DATA EXTRACT Start Marker

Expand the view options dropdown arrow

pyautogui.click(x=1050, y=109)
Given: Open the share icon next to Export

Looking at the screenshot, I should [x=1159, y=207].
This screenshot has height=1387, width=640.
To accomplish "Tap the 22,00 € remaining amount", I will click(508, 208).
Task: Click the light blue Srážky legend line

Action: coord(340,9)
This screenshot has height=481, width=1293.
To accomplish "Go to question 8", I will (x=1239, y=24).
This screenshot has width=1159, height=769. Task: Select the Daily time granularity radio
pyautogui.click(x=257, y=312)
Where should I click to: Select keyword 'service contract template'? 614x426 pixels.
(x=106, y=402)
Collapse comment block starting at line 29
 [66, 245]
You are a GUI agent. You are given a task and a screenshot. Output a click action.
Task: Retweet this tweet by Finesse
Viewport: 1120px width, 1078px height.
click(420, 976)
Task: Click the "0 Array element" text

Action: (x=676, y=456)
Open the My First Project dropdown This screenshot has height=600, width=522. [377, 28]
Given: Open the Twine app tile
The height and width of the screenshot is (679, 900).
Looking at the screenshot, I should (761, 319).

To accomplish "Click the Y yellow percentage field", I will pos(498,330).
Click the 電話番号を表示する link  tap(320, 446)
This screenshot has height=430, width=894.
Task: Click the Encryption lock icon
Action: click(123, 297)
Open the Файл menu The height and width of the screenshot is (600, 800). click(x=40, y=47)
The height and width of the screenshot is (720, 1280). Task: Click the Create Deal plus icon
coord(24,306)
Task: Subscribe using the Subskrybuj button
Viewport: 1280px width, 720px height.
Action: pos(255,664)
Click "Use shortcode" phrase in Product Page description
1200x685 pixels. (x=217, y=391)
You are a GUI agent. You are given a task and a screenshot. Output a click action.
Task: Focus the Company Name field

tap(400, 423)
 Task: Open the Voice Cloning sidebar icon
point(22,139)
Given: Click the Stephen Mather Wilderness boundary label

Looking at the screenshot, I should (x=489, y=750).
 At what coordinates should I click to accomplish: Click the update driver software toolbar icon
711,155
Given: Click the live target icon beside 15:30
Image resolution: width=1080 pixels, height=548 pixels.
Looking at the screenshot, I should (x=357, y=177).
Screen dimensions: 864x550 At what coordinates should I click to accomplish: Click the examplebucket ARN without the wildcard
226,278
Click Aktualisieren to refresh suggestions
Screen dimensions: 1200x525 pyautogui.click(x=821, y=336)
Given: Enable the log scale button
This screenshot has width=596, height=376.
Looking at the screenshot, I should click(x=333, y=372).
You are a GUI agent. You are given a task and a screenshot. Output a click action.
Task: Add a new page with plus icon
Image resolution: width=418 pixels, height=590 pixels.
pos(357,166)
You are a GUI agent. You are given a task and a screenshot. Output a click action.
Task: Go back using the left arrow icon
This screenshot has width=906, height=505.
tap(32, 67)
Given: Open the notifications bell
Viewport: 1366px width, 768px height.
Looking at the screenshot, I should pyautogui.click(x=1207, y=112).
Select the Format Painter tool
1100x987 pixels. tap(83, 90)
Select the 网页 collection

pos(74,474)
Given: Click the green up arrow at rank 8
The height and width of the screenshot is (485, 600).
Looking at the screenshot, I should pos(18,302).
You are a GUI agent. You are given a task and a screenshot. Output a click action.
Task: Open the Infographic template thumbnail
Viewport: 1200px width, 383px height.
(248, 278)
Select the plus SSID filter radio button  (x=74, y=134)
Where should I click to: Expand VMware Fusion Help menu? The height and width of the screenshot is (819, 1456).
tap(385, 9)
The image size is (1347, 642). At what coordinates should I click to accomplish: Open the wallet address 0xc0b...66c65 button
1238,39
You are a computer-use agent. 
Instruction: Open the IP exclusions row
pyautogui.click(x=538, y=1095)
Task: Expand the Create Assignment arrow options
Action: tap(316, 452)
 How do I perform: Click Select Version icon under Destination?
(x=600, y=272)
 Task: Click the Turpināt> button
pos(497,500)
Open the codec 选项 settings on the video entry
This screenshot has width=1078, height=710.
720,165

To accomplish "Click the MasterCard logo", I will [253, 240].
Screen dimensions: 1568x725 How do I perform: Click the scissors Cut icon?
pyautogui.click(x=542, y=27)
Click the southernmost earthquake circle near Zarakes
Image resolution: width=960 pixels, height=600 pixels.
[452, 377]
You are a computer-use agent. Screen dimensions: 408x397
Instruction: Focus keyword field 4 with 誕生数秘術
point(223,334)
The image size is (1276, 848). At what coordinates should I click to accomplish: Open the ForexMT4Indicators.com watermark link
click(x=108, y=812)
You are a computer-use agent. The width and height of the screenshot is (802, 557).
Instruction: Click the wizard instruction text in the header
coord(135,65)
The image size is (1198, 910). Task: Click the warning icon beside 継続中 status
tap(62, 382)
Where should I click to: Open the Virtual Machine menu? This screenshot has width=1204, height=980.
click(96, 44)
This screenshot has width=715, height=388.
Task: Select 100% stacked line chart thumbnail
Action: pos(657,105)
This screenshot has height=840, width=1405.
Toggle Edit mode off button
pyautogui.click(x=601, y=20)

DATA EXTRACT End Marker

[ASSIGNED TASK] Repeat the whole listing exactly.

[RESPONSE TO THIS TASK]
Expand the view options dropdown arrow

pyautogui.click(x=1050, y=109)
Given: Open the share icon next to Export

Looking at the screenshot, I should [x=1159, y=207].
This screenshot has height=1387, width=640.
To accomplish "Tap the 22,00 € remaining amount", I will click(508, 208).
Task: Click the light blue Srážky legend line

Action: coord(340,9)
This screenshot has height=481, width=1293.
To accomplish "Go to question 8", I will (x=1239, y=24).
This screenshot has width=1159, height=769. Task: Select the Daily time granularity radio
pyautogui.click(x=257, y=312)
Where should I click to: Select keyword 'service contract template'? 614x426 pixels.
(x=106, y=402)
Collapse comment block starting at line 29
 [66, 245]
You are a GUI agent. You are given a task and a screenshot. Output a click action.
Task: Retweet this tweet by Finesse
Viewport: 1120px width, 1078px height.
click(420, 976)
Task: Click the "0 Array element" text

Action: (x=676, y=456)
Open the My First Project dropdown This screenshot has height=600, width=522. [377, 28]
Given: Open the Twine app tile
The height and width of the screenshot is (679, 900).
Looking at the screenshot, I should (761, 319).

To accomplish "Click the Y yellow percentage field", I will pos(498,330).
Click the 電話番号を表示する link  tap(320, 446)
This screenshot has height=430, width=894.
Task: Click the Encryption lock icon
Action: click(123, 297)
Open the Файл menu The height and width of the screenshot is (600, 800). click(x=40, y=47)
The height and width of the screenshot is (720, 1280). Task: Click the Create Deal plus icon
coord(24,306)
Task: Subscribe using the Subskrybuj button
Viewport: 1280px width, 720px height.
Action: pos(255,664)
Click "Use shortcode" phrase in Product Page description
1200x685 pixels. (x=217, y=391)
You are a GUI agent. You are given a task and a screenshot. Output a click action.
Task: Focus the Company Name field

tap(400, 423)
 Task: Open the Voice Cloning sidebar icon
point(22,139)
Given: Click the Stephen Mather Wilderness boundary label

Looking at the screenshot, I should (x=489, y=750).
 At what coordinates should I click to accomplish: Click the update driver software toolbar icon
711,155
Given: Click the live target icon beside 15:30
Image resolution: width=1080 pixels, height=548 pixels.
Looking at the screenshot, I should (x=357, y=177).
Screen dimensions: 864x550 At what coordinates should I click to accomplish: Click the examplebucket ARN without the wildcard
226,278
Click Aktualisieren to refresh suggestions
Screen dimensions: 1200x525 pyautogui.click(x=821, y=336)
Given: Enable the log scale button
This screenshot has width=596, height=376.
Looking at the screenshot, I should click(x=333, y=372).
You are a GUI agent. You are given a task and a screenshot. Output a click action.
Task: Add a new page with plus icon
Image resolution: width=418 pixels, height=590 pixels.
pos(357,166)
You are a GUI agent. You are given a task and a screenshot. Output a click action.
Task: Go back using the left arrow icon
This screenshot has width=906, height=505.
tap(32, 67)
Given: Open the notifications bell
Viewport: 1366px width, 768px height.
Looking at the screenshot, I should pyautogui.click(x=1207, y=112).
Select the Format Painter tool
1100x987 pixels. tap(83, 90)
Select the 网页 collection

pos(74,474)
Given: Click the green up arrow at rank 8
The height and width of the screenshot is (485, 600).
Looking at the screenshot, I should pos(18,302).
You are a GUI agent. You are given a task and a screenshot. Output a click action.
Task: Open the Infographic template thumbnail
Viewport: 1200px width, 383px height.
(248, 278)
Select the plus SSID filter radio button  (x=74, y=134)
Where should I click to: Expand VMware Fusion Help menu? The height and width of the screenshot is (819, 1456).
tap(385, 9)
The image size is (1347, 642). At what coordinates should I click to accomplish: Open the wallet address 0xc0b...66c65 button
1238,39
You are a computer-use agent. 
Instruction: Open the IP exclusions row
pyautogui.click(x=538, y=1095)
Task: Expand the Create Assignment arrow options
Action: tap(316, 452)
 How do I perform: Click Select Version icon under Destination?
(x=600, y=272)
 Task: Click the Turpināt> button
pos(497,500)
Open the codec 选项 settings on the video entry
This screenshot has width=1078, height=710.
720,165

To accomplish "Click the MasterCard logo", I will [253, 240].
Screen dimensions: 1568x725 How do I perform: Click the scissors Cut icon?
pyautogui.click(x=542, y=27)
Click the southernmost earthquake circle near Zarakes
Image resolution: width=960 pixels, height=600 pixels.
[452, 377]
You are a computer-use agent. Screen dimensions: 408x397
Instruction: Focus keyword field 4 with 誕生数秘術
point(223,334)
The image size is (1276, 848). At what coordinates should I click to accomplish: Open the ForexMT4Indicators.com watermark link
click(x=108, y=812)
You are a computer-use agent. The width and height of the screenshot is (802, 557).
Instruction: Click the wizard instruction text in the header
coord(135,65)
The image size is (1198, 910). Task: Click the warning icon beside 継続中 status
tap(62, 382)
Where should I click to: Open the Virtual Machine menu? This screenshot has width=1204, height=980.
click(96, 44)
This screenshot has width=715, height=388.
Task: Select 100% stacked line chart thumbnail
Action: pos(657,105)
This screenshot has height=840, width=1405.
Toggle Edit mode off button
pyautogui.click(x=601, y=20)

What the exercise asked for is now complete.